**WHAT TO WORK ON**
Write out, word for word, only the data from its first line to the line containing "You are a computer-use agent. Viewport: 830px".
(DATA RECORDS)
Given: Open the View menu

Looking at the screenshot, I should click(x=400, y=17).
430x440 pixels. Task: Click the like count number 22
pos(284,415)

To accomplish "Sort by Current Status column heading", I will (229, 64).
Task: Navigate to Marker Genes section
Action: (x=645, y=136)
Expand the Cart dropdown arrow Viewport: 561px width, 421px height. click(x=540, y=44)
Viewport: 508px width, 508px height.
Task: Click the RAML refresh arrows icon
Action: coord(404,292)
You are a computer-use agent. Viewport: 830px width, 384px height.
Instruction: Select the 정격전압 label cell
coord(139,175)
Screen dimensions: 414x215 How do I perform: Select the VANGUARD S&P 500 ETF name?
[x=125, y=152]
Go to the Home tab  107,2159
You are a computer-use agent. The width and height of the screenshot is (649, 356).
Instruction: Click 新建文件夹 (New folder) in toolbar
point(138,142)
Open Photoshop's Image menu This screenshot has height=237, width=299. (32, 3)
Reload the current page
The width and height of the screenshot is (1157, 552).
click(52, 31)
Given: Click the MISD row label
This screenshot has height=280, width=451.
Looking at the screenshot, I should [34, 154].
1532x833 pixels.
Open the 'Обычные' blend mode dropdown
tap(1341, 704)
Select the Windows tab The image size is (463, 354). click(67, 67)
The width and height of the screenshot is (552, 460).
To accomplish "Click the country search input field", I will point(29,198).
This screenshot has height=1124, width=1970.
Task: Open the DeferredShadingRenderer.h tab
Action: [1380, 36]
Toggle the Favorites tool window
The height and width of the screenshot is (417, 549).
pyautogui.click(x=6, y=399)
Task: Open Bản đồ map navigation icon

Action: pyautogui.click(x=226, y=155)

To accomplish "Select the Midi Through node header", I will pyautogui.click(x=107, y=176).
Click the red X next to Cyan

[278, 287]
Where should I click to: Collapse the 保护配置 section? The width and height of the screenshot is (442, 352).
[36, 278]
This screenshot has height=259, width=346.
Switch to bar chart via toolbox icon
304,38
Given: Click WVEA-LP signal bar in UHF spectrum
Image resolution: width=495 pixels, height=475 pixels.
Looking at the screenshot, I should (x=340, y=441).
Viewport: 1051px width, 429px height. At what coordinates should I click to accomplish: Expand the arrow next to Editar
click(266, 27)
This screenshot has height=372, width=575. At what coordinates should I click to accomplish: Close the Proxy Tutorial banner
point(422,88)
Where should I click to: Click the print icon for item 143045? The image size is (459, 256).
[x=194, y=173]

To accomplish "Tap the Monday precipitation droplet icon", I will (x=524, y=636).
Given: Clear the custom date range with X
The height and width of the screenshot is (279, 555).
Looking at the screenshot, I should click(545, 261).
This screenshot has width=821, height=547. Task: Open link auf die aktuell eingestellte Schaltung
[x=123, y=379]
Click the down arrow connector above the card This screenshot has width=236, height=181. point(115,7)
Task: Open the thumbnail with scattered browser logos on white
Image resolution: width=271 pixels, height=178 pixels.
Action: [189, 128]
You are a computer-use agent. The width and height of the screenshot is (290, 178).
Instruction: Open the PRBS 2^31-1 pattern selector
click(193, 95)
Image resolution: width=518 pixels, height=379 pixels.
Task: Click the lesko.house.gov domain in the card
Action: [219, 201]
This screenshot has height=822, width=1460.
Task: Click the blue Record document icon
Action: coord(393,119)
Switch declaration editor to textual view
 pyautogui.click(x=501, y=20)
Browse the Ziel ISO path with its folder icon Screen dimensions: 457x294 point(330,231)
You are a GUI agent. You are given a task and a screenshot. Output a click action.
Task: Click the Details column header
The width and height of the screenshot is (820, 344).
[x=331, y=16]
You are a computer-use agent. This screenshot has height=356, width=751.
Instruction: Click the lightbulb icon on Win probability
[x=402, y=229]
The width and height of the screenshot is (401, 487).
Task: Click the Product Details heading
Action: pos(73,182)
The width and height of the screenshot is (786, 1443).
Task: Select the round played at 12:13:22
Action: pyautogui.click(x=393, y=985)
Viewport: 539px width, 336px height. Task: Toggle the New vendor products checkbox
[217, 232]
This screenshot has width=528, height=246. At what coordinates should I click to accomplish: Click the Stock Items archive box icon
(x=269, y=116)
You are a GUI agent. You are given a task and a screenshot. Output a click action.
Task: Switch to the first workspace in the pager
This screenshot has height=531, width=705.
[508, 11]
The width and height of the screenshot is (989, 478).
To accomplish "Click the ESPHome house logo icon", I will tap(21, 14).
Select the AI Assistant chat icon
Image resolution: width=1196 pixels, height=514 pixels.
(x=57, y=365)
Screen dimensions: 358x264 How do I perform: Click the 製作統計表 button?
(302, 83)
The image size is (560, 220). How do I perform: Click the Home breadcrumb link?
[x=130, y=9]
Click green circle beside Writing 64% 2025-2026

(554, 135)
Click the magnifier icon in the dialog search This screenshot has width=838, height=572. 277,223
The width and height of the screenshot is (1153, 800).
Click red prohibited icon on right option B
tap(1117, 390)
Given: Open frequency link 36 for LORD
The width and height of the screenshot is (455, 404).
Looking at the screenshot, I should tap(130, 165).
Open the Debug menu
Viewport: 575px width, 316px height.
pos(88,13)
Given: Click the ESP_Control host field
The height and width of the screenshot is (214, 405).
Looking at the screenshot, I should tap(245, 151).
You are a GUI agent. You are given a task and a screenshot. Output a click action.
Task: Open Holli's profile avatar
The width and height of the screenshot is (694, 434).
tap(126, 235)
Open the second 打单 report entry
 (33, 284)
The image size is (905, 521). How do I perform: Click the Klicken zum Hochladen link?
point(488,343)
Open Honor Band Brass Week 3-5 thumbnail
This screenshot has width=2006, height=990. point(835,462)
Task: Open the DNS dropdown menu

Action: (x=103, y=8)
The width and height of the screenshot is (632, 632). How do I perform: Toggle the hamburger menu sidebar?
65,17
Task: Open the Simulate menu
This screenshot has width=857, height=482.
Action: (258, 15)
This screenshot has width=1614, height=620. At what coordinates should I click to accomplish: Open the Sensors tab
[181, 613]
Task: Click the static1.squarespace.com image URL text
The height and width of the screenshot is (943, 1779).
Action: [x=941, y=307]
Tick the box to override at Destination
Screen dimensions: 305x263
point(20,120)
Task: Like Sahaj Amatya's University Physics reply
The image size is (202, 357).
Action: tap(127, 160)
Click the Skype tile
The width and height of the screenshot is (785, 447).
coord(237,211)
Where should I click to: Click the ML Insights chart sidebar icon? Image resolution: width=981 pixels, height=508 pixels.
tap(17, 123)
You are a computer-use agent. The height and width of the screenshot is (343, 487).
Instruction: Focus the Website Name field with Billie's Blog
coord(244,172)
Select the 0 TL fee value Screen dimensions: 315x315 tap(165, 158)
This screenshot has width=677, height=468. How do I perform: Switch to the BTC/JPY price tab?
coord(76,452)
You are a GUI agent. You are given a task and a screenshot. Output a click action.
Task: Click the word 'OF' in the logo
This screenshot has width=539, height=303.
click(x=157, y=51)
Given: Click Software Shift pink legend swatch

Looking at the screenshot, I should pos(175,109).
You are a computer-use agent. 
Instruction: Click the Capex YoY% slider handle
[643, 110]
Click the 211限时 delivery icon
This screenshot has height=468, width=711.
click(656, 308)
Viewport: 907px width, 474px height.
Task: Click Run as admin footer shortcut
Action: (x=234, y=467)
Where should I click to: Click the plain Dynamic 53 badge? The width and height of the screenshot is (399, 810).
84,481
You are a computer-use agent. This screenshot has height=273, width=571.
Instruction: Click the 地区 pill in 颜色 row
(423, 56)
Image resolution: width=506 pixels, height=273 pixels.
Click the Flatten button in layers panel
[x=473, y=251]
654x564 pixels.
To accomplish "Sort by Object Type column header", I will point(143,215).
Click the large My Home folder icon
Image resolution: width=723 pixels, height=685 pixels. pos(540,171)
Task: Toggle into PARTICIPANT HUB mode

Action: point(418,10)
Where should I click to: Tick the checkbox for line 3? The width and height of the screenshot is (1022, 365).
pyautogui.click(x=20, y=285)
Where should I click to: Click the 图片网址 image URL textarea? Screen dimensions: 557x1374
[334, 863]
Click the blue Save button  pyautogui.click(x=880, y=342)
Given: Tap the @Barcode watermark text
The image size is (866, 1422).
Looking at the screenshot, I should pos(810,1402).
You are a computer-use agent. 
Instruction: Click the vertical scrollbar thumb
(End DATA RECORDS)
**RESULT BELOW**
Given: Open the View menu

Looking at the screenshot, I should click(x=400, y=17).
430x440 pixels. Task: Click the like count number 22
pos(284,415)

To accomplish "Sort by Current Status column heading", I will (229, 64).
Task: Navigate to Marker Genes section
Action: (x=645, y=136)
Expand the Cart dropdown arrow Viewport: 561px width, 421px height. click(x=540, y=44)
Viewport: 508px width, 508px height.
Task: Click the RAML refresh arrows icon
Action: coord(404,292)
You are a computer-use agent. Viewport: 830px width, 384px height.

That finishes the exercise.